部活探偵のツンデレ事件簿-タイム・トリッパー殺人事件-
酷く矛盾した話では有るが、少なくとも、現時点での直子は理事長を殺した犯人ではない。直子の言葉を全て素直に信じたとすると、一見、事件は起こった様に見えるのだが、実はまだ、何も起こっていないと言う事になる。

「つまり、これから未来の先生を監視してれば、全て無かった事になるかもしれないって言う事ね、でも、変じゃない。

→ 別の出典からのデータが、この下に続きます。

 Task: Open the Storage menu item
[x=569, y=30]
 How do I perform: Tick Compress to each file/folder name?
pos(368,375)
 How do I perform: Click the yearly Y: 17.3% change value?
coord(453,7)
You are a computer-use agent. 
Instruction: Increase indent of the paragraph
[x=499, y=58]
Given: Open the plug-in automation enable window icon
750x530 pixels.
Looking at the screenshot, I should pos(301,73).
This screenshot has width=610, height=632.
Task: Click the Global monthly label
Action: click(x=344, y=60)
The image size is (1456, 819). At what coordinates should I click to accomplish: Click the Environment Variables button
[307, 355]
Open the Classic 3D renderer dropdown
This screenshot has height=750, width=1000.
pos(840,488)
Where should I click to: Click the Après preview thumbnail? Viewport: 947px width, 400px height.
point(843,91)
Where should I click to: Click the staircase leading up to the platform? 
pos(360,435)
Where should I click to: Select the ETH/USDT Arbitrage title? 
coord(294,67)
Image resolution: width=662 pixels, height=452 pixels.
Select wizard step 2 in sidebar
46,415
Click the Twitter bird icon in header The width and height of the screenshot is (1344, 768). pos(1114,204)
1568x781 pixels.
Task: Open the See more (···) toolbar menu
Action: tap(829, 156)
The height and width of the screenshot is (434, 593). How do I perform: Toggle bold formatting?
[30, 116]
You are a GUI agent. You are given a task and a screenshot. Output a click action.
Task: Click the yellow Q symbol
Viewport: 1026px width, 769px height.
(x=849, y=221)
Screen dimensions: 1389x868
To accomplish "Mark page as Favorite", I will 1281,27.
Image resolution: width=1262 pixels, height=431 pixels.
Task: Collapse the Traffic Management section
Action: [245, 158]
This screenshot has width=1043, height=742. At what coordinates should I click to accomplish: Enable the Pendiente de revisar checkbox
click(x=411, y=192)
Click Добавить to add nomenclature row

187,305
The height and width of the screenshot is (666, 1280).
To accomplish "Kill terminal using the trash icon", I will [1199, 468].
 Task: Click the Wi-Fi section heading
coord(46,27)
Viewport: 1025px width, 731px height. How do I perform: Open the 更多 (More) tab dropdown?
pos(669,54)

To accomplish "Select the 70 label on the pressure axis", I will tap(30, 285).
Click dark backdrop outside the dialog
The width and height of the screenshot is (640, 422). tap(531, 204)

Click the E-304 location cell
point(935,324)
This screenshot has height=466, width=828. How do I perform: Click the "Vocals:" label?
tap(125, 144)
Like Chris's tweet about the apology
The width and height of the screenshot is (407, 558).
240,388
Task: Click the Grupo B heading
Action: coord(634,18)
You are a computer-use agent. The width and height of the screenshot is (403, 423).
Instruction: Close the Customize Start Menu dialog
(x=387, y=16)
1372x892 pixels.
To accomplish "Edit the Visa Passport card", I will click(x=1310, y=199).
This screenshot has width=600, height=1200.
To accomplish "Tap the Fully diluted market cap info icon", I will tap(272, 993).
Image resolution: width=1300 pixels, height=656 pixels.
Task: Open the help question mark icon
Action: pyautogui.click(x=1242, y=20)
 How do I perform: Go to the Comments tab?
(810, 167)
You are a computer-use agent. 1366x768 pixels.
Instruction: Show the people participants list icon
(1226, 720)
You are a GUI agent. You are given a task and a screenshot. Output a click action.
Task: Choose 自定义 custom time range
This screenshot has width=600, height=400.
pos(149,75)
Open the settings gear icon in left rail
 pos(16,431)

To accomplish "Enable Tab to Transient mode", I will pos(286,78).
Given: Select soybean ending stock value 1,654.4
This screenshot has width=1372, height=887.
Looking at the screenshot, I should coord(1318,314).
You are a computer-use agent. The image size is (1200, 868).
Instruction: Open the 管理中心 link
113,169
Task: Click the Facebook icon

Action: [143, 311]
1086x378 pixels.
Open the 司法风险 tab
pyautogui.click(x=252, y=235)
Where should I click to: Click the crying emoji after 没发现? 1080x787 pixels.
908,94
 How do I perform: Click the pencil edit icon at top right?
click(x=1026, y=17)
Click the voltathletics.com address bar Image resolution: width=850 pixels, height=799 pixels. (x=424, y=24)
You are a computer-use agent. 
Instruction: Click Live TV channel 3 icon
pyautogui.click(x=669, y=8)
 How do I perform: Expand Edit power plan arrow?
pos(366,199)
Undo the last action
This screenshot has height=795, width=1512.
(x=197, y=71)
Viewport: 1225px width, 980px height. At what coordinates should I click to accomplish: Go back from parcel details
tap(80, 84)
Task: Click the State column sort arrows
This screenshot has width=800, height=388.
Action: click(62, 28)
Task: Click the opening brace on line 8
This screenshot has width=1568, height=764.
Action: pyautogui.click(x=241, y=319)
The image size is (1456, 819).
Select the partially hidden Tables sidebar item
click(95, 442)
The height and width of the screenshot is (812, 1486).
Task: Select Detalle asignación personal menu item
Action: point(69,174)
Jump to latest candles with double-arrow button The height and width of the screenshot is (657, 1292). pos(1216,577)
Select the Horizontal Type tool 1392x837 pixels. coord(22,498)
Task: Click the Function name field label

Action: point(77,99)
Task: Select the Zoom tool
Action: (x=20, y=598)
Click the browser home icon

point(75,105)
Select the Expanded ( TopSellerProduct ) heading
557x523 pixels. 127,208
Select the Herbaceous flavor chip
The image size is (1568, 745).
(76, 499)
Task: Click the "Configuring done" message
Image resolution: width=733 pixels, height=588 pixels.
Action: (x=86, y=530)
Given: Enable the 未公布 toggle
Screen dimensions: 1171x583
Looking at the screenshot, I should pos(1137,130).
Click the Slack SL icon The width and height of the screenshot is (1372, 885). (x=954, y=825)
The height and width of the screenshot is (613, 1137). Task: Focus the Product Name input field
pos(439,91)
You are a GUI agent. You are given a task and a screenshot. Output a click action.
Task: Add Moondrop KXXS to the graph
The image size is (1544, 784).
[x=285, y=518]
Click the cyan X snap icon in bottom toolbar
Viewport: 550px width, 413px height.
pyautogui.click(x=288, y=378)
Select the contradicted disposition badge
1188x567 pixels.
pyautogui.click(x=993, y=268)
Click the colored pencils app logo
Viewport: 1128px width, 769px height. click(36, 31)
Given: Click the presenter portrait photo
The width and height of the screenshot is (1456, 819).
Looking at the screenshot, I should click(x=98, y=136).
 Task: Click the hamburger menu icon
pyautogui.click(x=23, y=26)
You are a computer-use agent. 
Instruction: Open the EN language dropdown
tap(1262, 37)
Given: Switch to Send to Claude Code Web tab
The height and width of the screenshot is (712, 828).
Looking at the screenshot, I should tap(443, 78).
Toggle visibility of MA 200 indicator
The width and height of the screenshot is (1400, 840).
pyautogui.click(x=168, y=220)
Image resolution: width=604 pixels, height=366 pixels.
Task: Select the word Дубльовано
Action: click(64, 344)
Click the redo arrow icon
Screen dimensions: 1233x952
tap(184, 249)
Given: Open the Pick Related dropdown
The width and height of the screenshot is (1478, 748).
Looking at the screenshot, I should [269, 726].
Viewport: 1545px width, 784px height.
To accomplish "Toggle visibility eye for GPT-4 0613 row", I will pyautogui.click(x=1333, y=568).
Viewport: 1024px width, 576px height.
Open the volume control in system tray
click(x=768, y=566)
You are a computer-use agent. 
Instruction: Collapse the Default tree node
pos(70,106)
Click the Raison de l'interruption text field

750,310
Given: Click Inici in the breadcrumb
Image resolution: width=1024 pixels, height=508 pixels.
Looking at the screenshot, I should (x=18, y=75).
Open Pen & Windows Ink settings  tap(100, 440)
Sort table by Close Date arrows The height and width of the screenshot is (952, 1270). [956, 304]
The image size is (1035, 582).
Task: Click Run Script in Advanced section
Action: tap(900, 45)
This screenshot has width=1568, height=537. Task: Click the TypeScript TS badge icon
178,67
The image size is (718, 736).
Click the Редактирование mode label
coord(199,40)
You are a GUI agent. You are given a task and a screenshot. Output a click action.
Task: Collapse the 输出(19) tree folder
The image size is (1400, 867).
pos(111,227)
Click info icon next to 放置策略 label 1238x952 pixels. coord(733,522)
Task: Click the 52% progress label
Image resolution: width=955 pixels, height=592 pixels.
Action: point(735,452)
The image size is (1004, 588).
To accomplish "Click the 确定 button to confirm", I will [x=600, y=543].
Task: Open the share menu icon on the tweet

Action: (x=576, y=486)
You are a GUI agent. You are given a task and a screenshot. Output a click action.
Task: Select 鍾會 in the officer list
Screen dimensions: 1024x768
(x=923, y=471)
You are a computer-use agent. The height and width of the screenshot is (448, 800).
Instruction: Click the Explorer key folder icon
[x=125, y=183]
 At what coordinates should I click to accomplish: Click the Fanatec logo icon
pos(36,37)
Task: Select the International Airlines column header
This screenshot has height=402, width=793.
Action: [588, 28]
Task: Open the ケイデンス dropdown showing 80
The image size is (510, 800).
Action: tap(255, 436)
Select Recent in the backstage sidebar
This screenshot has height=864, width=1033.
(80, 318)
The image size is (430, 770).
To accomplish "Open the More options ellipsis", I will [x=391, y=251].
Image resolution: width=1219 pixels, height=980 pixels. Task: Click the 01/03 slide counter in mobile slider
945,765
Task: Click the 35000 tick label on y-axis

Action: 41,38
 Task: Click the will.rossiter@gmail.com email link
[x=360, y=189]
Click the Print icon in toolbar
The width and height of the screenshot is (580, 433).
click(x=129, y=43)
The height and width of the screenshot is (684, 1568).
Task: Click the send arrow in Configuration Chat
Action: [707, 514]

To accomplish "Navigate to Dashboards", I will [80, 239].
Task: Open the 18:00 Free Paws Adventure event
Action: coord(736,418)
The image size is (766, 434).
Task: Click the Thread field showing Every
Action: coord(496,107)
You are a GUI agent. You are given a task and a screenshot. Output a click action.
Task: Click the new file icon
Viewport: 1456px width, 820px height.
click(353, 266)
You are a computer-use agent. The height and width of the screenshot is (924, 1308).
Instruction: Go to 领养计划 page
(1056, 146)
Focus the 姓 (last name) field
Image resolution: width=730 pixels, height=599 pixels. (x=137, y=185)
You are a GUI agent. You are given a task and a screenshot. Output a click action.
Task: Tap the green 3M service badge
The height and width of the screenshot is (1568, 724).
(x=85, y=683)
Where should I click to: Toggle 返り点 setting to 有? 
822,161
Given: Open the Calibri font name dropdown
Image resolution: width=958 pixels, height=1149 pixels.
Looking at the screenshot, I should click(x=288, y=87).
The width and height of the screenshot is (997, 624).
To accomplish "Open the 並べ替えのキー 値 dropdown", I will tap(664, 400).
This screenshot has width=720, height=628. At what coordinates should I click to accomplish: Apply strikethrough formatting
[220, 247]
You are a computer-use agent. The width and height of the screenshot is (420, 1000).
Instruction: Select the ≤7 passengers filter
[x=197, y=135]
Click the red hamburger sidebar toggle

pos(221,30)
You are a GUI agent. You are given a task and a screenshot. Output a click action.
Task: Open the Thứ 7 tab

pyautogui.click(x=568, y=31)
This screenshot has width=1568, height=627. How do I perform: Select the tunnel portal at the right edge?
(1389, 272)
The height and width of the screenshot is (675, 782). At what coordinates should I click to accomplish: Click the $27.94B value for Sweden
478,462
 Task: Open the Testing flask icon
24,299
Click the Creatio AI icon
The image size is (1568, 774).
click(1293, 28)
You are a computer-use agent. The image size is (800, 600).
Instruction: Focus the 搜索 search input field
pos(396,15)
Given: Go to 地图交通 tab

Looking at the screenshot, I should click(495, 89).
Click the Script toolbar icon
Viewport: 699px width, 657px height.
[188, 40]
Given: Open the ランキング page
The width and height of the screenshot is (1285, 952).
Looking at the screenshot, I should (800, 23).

事件が起こる前の自分を殺しちゃったら、自分の存在自体が危ういんじゃない?過去の自分を無きものにしたら、未来の自分はどうなるのよ」

亜矢子の問いに直子は何も答えなかった。

いや、明確に答える事が出来なかったのだ。過去の自分を抹殺したら未来の自分がどうなるかなど、やって見なければ分らない。

恐らく、この時点で明確に答えを導き出せる者はいな筈だ。誰も体験した者がいないからだ。

雷雲は完全に学校の上空から抜け切ったらしく、静かな闇があたりを包み込み、空気は幾分冷え込んで、六月の気温とは思えない程だった。

肌寒く感じられたのは、気温の性だけでは無いのかも知れない。